The strangest that things get on this album may be his duet with John Popper on “Country Love.” Yes, that John Popper – the man of large girth and funky harmonica who sings for Blues Traveller. Well, why not? Hip-Hop tends to look down on this instrument far too much; some people have even argued that putting it in rap songs is “coonish.” Those who think so should take their argument up with either of these men: the brother sings, the white soul bro blows, and there’s not a damn thing wrong with either one of them. This is some Southern summertime soul, perfect for sipping on a Lynchburg Lemonade to.

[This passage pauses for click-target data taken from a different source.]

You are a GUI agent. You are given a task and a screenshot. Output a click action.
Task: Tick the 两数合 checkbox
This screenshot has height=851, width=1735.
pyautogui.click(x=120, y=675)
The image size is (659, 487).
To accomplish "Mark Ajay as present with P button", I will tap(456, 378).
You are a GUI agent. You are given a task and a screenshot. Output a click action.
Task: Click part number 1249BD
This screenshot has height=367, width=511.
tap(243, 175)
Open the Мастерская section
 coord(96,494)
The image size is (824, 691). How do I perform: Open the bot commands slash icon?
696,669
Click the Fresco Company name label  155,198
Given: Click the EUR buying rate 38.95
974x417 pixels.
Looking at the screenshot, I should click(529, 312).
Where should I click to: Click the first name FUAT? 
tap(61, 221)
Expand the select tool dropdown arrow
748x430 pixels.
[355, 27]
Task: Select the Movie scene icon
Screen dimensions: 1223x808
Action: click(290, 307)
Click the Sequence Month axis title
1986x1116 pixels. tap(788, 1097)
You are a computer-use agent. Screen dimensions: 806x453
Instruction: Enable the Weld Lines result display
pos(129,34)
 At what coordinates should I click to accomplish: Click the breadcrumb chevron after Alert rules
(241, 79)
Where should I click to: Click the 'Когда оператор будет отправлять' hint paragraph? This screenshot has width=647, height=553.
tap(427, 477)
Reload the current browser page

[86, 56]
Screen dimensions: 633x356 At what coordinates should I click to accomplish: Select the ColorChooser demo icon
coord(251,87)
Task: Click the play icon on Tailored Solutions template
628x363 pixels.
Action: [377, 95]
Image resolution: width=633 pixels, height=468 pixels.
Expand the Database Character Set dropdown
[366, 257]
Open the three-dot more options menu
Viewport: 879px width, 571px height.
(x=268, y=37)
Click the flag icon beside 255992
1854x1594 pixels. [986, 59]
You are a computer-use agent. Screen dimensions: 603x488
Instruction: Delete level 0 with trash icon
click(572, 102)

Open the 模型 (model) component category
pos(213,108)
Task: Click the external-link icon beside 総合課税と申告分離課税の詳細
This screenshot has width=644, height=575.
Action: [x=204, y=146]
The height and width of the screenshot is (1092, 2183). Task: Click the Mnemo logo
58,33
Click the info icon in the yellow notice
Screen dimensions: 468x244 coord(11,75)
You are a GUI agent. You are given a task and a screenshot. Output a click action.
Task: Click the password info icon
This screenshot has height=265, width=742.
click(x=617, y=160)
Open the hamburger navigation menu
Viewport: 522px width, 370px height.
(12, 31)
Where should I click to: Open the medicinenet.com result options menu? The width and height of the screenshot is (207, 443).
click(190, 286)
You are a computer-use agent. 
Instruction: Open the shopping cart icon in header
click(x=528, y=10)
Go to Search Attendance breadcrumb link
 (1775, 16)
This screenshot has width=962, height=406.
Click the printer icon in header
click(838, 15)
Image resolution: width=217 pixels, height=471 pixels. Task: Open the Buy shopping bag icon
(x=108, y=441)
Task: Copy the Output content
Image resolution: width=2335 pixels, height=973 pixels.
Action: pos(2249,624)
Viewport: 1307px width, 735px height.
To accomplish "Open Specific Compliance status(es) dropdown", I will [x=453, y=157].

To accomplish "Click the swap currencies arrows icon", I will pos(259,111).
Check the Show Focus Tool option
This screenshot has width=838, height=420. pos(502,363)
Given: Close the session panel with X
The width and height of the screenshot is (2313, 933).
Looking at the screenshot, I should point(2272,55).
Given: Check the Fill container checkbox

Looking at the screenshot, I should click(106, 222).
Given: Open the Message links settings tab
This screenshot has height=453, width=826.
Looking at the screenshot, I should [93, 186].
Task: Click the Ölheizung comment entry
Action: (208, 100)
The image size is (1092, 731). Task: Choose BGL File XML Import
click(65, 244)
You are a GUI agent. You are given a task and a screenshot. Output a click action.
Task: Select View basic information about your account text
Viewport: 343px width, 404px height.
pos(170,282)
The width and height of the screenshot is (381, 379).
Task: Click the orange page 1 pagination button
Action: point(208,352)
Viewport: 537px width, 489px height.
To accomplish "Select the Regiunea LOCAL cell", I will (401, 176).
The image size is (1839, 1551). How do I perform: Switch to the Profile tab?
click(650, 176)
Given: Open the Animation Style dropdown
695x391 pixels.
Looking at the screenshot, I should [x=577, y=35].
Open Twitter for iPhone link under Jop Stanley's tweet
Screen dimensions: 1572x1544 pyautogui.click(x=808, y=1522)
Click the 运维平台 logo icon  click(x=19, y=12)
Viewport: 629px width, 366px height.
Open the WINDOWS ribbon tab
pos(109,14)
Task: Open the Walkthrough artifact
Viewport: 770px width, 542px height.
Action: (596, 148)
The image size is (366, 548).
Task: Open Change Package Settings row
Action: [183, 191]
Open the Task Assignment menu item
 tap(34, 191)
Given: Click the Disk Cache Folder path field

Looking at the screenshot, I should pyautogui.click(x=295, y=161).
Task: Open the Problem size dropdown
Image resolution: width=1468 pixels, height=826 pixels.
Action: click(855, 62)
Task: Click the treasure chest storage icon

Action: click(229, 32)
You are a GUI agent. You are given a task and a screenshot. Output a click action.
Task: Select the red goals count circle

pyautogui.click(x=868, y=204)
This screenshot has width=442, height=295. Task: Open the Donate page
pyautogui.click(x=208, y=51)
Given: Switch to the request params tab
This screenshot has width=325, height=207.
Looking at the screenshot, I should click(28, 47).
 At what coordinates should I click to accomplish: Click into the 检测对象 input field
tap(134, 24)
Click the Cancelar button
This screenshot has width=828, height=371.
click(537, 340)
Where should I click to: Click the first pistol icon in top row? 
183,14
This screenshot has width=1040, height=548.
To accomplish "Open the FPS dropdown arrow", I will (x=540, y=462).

Cee-Lo’s success is that in showing us his “Perfect Imperfections” he’s not afraid to be openly contradictory. On a skit, he’ll pose the spiritual question, “What would Jesus do?” even though he’s not afraid to say, “I’m bad, I’m bad, I’m bad I know I’m bad God damnit” on the song “Bad mutha.” Take a page from Run-D.M.C.’s history though – this is not bad meaning bad but bad meaning GOOD! Try to defy the pure funk this album exudes and you’ll fail, because from the slow sexy stylings of “Spend the Night in Your Mind” to the uptempo keys of the spiritual “Gettin’ Grown” to the rock’n’roll tweak within “Under Tha Influence (Follow Me)” it’s all good in Cee-Lo’s hood. By openly defying an attempt to be pigeonholed as just a rapper or just a singer, as just a thug or as just a righteous man, Cee-Lo Green gives an eclectic performance that is the best of ALL worlds. For the open-minded and the musically adventureous, hop on board for a ride with “Cee-Lo Green and His Perfect Imperfections” and enjoy the trip.